And now she could choose.

She saw Kitay watching her. His eyes were wide, his expression equal parts fear and awe.

“Are you all right?” she asked him. “Can you feel it?”

He didn’t answer. He touched a hand to his temple, his gaze fixed so hard on the flames that she could see them reflected bright in his eyes, and he laughed.

That night the Ketreyids fed them a bone broth—scorching hot, musky, tangy, and salty all at once.

Rin guzzled it as fast as she could. It scalded the back of her throat, but she didn’t care.

She’d been subsisting on dried fish and rice gruel for so long that she’d forgotten how good proper food could taste.

Qara passed her a mug. “Drink more water. You’re getting dehydrated.”

“Thanks.” Rin was still sweating despite the cold onset of night. Little droplets beaded all over her skin, soaking straight through her clothing.

Across the fire, Kitay and Chaghan were engaged in an animated discussion which, as far as Rin could tell, involved the metaphysical nature of the cosmos. Chaghan drew diagrams in the dirt with a stick while Kitay watched, nodding enthusiastically.

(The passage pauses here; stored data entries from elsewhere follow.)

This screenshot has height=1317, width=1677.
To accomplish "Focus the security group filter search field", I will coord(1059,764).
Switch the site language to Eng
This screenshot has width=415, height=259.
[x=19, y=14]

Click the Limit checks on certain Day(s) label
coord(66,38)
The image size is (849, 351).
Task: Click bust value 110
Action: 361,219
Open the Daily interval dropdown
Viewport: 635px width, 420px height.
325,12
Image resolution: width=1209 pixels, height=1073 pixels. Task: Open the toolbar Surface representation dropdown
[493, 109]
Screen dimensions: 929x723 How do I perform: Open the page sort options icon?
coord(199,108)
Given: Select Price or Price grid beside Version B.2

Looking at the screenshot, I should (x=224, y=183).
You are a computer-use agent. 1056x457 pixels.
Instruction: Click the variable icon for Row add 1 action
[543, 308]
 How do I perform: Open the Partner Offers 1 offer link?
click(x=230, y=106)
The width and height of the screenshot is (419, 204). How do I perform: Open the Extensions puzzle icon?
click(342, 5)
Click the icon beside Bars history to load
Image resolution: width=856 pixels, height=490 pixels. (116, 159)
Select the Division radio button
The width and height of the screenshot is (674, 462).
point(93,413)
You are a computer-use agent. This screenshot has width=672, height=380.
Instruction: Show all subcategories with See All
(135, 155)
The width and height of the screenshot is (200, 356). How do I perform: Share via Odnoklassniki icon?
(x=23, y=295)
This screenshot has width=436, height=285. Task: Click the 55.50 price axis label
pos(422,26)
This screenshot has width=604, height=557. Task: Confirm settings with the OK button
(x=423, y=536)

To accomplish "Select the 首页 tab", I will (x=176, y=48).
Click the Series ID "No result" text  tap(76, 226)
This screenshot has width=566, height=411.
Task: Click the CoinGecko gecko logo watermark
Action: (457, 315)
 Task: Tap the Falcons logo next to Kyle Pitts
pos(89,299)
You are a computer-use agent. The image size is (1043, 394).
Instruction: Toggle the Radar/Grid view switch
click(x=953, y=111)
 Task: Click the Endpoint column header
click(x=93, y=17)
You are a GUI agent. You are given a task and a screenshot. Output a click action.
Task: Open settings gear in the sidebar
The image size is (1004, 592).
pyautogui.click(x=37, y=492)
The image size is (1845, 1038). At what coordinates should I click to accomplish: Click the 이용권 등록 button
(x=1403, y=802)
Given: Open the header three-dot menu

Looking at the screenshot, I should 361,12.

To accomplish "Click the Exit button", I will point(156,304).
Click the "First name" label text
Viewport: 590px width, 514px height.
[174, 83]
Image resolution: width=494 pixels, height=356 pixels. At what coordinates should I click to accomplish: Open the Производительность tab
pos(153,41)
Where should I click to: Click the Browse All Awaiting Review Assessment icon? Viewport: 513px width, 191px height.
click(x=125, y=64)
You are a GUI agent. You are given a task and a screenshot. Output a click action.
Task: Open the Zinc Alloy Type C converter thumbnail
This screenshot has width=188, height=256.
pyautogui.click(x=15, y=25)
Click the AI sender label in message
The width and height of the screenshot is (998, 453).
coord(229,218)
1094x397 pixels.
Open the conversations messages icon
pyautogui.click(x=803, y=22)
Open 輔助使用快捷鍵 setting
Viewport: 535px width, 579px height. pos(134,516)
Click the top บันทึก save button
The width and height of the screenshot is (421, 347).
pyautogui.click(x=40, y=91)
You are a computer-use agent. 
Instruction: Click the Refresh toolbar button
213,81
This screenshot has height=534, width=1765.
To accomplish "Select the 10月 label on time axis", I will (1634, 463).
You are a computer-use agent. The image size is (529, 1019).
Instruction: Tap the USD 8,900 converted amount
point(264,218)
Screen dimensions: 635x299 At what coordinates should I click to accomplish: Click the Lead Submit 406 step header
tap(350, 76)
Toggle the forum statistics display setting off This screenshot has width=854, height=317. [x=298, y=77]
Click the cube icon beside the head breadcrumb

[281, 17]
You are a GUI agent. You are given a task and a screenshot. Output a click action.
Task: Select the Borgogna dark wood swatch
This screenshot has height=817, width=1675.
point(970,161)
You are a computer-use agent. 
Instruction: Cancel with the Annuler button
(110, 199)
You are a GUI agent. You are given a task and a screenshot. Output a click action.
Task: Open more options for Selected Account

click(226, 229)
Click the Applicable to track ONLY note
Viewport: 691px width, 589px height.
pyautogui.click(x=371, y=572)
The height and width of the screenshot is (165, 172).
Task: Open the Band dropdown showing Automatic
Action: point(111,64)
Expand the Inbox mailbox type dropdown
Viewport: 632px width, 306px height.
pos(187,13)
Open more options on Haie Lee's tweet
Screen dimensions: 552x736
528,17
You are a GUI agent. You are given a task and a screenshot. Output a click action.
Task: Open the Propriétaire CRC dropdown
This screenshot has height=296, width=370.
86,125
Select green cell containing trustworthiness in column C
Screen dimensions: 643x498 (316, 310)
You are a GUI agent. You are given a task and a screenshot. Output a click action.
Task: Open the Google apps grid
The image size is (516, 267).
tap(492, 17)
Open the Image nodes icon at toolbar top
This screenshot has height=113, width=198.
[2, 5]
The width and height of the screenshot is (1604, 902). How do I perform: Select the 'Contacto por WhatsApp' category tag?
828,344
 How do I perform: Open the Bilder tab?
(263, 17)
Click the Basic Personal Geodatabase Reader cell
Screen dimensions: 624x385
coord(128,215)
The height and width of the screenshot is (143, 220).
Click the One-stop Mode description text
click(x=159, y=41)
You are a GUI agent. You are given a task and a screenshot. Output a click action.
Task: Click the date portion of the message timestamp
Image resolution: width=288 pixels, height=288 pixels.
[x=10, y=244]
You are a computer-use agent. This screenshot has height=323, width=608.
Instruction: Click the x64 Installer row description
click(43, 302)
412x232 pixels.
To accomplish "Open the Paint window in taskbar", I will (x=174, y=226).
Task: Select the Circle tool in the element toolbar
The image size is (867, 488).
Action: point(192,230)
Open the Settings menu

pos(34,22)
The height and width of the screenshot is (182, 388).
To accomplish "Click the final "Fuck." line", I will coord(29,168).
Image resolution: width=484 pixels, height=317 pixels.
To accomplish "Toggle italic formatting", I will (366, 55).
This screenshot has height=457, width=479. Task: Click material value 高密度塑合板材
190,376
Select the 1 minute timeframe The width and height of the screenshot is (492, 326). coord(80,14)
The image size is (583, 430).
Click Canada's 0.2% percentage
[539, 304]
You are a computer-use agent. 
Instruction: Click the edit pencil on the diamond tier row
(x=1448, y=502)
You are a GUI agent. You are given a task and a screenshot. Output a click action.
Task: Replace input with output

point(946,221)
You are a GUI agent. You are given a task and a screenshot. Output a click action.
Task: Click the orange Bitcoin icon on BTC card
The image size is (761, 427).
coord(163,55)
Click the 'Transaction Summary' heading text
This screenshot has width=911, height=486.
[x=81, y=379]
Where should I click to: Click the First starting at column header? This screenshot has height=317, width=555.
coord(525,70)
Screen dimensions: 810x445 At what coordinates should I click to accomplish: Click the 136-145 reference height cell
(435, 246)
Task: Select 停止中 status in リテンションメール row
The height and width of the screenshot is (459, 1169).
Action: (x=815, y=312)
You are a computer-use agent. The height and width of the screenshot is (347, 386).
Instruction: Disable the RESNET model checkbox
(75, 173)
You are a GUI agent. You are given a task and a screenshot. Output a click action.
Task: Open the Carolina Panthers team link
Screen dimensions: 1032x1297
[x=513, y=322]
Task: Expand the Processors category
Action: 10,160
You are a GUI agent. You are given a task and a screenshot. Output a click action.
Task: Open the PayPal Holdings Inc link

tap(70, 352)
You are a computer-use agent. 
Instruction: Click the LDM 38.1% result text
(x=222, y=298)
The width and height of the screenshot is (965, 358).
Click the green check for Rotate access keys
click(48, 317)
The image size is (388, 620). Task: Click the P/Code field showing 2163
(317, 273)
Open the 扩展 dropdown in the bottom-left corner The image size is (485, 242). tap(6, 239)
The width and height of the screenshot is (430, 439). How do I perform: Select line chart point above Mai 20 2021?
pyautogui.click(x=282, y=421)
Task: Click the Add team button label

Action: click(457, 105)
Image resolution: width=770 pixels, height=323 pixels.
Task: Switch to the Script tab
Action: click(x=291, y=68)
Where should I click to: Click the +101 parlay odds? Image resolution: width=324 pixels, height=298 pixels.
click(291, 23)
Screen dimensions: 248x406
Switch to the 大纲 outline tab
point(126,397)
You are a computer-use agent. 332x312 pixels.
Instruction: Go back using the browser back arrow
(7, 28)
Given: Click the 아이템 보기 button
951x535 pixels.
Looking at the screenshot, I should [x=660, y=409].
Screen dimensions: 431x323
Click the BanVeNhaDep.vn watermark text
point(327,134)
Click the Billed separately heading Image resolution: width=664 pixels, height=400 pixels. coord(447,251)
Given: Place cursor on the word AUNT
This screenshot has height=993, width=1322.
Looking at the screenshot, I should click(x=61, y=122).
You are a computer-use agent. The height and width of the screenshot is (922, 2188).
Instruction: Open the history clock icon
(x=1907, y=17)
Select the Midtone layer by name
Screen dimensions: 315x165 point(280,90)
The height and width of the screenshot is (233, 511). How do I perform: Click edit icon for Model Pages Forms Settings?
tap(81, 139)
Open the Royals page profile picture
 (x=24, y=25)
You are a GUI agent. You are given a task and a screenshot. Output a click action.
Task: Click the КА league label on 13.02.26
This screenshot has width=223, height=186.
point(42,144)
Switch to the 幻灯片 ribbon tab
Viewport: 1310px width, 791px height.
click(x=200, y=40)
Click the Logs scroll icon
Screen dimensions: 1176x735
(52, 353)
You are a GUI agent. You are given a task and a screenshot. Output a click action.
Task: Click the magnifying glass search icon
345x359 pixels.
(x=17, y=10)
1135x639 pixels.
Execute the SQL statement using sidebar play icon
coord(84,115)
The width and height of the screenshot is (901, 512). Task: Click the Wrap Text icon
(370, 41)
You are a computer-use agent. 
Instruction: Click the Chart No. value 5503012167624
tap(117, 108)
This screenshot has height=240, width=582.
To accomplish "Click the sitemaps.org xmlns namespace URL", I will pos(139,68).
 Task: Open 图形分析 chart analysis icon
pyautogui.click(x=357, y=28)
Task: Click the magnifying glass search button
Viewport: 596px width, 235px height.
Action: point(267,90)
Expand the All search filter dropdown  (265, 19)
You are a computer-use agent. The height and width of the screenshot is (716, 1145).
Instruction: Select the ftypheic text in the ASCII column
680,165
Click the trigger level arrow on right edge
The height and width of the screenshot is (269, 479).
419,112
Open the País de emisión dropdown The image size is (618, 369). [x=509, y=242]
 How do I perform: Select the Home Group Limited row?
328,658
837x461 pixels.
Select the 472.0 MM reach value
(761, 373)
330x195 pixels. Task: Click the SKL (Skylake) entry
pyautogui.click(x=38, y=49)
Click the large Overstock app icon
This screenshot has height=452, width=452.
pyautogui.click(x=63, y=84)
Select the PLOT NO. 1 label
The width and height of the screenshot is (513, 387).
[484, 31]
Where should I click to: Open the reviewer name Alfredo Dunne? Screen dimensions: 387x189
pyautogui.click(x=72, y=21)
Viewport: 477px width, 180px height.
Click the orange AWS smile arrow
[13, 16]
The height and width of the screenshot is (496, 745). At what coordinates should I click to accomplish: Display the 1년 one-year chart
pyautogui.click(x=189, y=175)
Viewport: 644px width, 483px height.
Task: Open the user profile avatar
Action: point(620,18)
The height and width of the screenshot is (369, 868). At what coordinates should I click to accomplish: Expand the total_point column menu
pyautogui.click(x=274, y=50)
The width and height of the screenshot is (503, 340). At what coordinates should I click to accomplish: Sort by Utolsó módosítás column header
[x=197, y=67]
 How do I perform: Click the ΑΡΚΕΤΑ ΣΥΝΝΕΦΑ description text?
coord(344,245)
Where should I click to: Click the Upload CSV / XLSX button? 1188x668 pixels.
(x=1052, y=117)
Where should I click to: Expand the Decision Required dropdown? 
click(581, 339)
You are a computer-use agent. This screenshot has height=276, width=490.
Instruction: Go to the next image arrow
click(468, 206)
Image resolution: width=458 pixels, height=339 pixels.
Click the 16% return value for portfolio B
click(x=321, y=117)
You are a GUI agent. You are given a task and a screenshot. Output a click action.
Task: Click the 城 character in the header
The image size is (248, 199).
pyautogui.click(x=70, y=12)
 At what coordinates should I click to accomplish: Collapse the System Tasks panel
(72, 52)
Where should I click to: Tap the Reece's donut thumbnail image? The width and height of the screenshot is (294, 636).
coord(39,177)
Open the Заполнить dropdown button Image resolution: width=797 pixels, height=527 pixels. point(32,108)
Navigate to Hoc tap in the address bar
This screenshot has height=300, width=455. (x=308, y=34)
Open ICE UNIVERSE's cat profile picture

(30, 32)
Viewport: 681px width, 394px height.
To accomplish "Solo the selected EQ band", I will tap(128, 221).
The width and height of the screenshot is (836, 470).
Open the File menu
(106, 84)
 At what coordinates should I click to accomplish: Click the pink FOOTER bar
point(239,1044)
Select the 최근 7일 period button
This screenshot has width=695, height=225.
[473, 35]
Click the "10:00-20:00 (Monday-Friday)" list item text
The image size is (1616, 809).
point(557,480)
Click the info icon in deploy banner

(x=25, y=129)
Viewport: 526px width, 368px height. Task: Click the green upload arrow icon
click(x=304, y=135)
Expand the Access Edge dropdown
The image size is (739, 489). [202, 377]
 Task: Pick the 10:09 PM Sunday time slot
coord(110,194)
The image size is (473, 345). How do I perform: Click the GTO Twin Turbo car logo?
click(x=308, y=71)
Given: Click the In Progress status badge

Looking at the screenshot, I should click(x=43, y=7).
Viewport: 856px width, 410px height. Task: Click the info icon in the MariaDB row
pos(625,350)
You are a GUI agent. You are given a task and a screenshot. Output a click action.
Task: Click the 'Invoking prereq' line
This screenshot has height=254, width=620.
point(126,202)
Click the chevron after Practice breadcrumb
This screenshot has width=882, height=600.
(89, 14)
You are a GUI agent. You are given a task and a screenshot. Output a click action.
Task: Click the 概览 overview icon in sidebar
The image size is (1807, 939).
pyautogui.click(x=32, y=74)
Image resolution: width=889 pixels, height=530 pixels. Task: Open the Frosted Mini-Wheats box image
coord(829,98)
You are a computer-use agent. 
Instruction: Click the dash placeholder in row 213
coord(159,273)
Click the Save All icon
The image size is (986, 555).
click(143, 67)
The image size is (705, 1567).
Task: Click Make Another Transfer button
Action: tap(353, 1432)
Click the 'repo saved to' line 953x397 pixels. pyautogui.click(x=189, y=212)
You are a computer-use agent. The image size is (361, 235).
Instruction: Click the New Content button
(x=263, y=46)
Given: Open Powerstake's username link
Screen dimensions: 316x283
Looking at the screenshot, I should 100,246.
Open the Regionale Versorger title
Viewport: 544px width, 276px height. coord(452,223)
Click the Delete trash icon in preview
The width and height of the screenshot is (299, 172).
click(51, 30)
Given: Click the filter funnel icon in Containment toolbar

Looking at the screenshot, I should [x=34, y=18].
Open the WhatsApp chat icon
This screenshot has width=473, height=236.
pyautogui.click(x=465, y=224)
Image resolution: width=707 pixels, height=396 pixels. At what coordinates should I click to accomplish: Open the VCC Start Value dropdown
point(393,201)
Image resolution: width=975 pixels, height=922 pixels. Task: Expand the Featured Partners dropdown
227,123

Rin turned to Qara. “Can I ask you something?”

“Of course,” Qara said.

Rin shot Kitay a glance. He wasn’t paying her any attention. He’d seized the stick from Chaghan and was scrawling a very complicated mathematical equation below the diagrams.

Rin lowered her voice. “How long have you and your brother been anchored?”

“For our entire lives,” Qara said. “We were ten days old when we performed the ritual. I can’t remember life without him.”

“And the bond has always . . . it’s always been equal? One of you doesn’t diminish the other?”

Qara raised an eyebrow. “Do you think I’ve been diminished?”

“I don’t know. You always seem so . . .” Rin trailed off.

She didn’t know how to phrase it. Qara had always been a mystery to her.

She was the moon to her brother’s sun. Chaghan was such an overbearing personality.

He loved the spotlight, loved to lecture everyone around him in the most condescending way possible.

But Qara had always preferred the shadows and the silent company of her birds.

Rin had never heard her express an opinion that wasn’t her brother’s.

“You think Chaghan dominates me,” Qara said.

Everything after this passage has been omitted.